Bill Whittle begins a recent edition of his PJTV program Afterburner with an interesting concession. In most conflicts between the US and the rest of the world, he argues, we’re right and they’re wrong. But there are two exceptions:
1. The game the rest of the world calls “football” is more deserving of the name than the game we call “football.”
2. It should be aluminium, not aluminum.
I have no comment on the suggestion that we’re usually right and the rest of the world is usually wrong, nor on Whittle’s excoriation of the whole World Cup phenomenon, but I am forced to take exception to item 2.
I have spent a good deal of time working and living overseas, and have had the chance to hang with quite a few Brits, Aussies, and other Commonwealth folks, and I can tell you that however cordial relations may be between an American and any of them, this issue of aluminum vs. aluminium is never very far from the surface. Generally, the subject comes up after a pint or two (or three) and things have started to fall apart, but we’re not quite yet to the point where people are accused of always being late for every war or of having bad teeth.*
Why do we spell it “aluminum” when the word is clearly “aluminium?” The spelling of “calcium,” “magnesium,” “plutonium,” and numerous other elements suggest that our spelling of “aluminum” is a pretty glaring mistake. This is the argument Whittle makes, along with the rest of the world, with the important difference being that Bill doesn’t offer this up as evidence that Americans are semi-literate baboons.
However, this argument from consistency fails on the merits, as I have pointed out on countless occasions following the aforementioned pint or two (or three.) Why do they worry about our misspelling of “aluminium” when their own misspelling of the word that clearly should be “platinium” is just as glaring?
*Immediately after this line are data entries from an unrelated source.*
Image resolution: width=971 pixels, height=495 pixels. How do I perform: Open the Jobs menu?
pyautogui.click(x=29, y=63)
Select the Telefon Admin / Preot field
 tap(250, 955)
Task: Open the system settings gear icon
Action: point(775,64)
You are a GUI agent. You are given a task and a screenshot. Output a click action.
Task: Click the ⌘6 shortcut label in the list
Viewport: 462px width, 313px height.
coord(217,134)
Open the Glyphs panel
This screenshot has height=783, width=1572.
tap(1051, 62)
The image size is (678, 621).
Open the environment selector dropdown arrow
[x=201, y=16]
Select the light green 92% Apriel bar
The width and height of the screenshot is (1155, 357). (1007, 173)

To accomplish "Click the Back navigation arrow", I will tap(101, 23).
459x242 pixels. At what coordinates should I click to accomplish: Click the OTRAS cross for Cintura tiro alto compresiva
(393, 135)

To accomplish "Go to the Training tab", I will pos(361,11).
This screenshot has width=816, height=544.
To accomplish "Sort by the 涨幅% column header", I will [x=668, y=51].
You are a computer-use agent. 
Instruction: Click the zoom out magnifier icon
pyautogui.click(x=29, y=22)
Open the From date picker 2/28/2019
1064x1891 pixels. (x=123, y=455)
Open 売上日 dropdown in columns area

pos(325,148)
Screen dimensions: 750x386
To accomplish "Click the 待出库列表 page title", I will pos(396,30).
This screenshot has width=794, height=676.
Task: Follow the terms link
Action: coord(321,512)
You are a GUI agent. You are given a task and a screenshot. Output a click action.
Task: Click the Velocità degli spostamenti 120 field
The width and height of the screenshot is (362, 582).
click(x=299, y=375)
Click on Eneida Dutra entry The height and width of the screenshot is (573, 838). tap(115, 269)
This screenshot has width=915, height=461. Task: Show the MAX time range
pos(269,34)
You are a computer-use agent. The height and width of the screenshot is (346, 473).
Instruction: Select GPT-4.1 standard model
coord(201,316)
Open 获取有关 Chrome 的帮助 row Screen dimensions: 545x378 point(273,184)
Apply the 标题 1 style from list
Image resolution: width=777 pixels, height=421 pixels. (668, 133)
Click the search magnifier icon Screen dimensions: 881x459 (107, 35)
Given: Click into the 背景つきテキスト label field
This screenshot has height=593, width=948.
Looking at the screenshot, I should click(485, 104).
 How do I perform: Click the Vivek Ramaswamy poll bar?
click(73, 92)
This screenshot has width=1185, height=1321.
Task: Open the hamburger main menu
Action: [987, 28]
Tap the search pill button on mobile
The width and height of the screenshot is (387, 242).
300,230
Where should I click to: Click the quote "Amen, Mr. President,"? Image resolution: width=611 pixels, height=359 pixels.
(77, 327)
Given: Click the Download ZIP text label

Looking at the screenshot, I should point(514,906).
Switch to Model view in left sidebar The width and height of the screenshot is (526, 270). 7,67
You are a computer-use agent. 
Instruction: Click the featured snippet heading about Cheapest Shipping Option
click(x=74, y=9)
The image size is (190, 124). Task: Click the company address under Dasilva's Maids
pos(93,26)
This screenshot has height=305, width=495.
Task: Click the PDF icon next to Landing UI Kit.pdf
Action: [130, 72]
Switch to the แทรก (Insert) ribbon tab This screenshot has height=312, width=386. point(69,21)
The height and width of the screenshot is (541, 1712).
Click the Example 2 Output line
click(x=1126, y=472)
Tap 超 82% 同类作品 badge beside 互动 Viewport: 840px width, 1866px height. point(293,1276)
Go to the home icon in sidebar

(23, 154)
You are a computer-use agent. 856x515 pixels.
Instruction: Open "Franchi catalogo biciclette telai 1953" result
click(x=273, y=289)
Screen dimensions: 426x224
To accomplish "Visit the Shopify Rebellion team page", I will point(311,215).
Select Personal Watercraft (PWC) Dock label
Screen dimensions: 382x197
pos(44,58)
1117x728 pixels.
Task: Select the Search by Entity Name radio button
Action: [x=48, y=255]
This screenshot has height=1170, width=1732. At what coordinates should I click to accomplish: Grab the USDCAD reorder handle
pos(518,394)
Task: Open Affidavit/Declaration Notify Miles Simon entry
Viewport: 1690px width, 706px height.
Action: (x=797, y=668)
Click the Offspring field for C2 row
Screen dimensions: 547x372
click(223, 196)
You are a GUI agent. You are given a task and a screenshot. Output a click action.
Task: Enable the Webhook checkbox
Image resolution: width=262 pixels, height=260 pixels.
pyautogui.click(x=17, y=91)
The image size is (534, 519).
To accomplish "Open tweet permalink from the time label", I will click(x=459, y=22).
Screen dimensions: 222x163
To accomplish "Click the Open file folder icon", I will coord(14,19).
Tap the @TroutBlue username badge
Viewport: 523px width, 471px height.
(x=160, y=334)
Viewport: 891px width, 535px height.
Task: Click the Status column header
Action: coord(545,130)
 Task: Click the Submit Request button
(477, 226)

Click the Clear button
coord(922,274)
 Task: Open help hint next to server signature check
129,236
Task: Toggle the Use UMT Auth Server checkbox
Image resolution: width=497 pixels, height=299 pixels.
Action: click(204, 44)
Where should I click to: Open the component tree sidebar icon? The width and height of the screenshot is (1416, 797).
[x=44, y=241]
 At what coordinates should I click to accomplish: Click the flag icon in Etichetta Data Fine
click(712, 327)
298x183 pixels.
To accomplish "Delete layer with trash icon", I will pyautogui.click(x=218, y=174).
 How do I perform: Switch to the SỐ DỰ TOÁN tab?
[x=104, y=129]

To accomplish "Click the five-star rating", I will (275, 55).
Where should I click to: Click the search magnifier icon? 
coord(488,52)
Also, what about molybdenum? Shouldn’t that be “molybdenium?” I always mention both platinum and molybdenum, the former because it clearly refutes the idea that an element name can’t end in “num” rather than “nium” and the latter because my opponents, though clearly the products of a superior educational system and my intellectual betters in every way, have by and large never heard of it.
But let’s put the argument about consistency away. There is a much more compelling reason why we are right to spell “aluminum” as we do. “Aluminum” is the name given to the element by Sir Humphry Davy, the (British) chemist who first identified the metal base of alum. (There is one earlier reference by Davy to “alumium,” presumably meaning the same thing, but this was part of a dashed-off list of potential elements that might be discovered, not the definitive work on isolating aluminum. Since no one has ever used this version of the name, we can discount it.)
Davy named the element “aluminum,” Americans call it “aluminum,” so we’re right and the world is wrong.
Right?
Well, it isn’t quite that simple. Although it wasn’t his idea to change the spelling, Davy did eventually go along with the change to “aluminium,” which caught on in Britain after the original spelling was already out and becoming the accepted usage in the US. The Wikipedia article on the subject actually gives a pretty good account of what happened.
Davy had settled on aluminum by the time he published his 1812 book Chemical Philosophy: “This substance appears to contain a peculiar metal, but as yet Aluminum has not been obtained in a perfectly free state, though alloys of it with other metalline substances have been procured sufficiently distinct to indicate the probable nature of alumina.” But the same year, an anonymous contributor to the Quarterly Review, a British political-literary journal, in a review of Davy’s book, objected to aluminum and proposed the name aluminium, “for so we shall take the liberty of writing the word, in preference to aluminum, which has a less classical sound.”
So as is often the case in these instances of divergent spelling, it isn’t really about who is right and who is wrong. Both spellings are legitimate. When Americans use the older British spelling, we honor the wishes of an important scientist who made many substantial contributions to human knowledge. When Brits (and all those Brit-wannabes out there) use the more recent British spelling, they honor the wishes of some anonymous pencil-pusher remembered only for his pretentiousness and his ability to play on the unique British anxiety that perhaps one doesn’t sound as “classical” as one might.
If there is a more succinct and revealing example of the difference between American and British culture than that, I haven’t come across it yet.
* Granted, those two accusations are specific to Brits vs. Americans, but Brits are who we’re really arguing with in these instances. Aussies and New Zealanders don’t (necessarily) have bad teeth, but they all see themselves as Brits when it comes to the spelling of “aluminum.”